● **What to work on**:
Down to the last line below, write out every line exactly, starting with the one that contains "This screenshot has width=672, height=634." and leaving out the pictures.

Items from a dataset

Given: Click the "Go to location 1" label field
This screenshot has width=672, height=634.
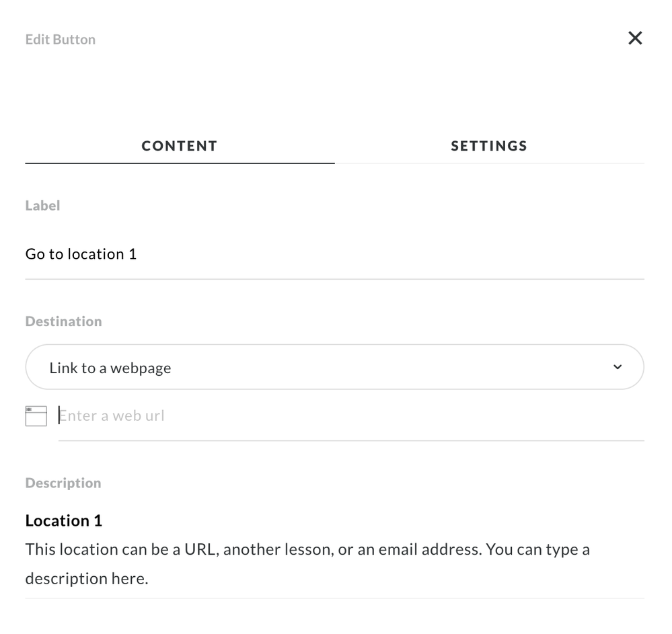Looking at the screenshot, I should tap(334, 254).
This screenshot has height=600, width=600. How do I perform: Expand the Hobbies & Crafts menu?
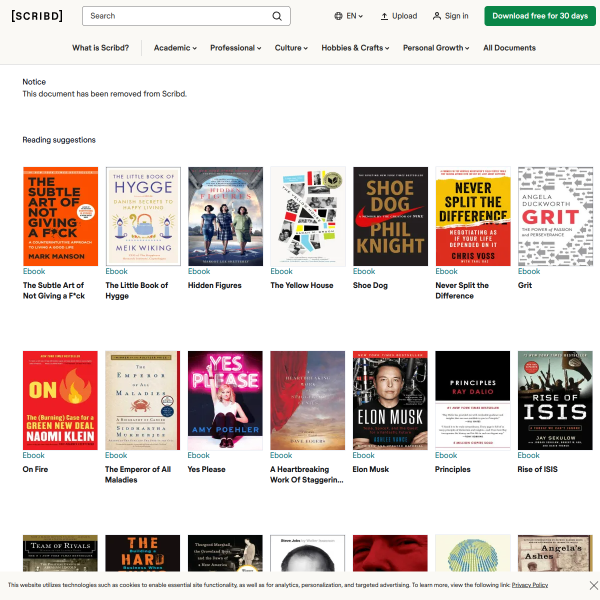pyautogui.click(x=356, y=48)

● **Answer box**:
This screenshot has width=672, height=634.
Looking at the screenshot, I should tap(334, 254).
This screenshot has height=600, width=600. How do I perform: Expand the Hobbies & Crafts menu?
pyautogui.click(x=356, y=48)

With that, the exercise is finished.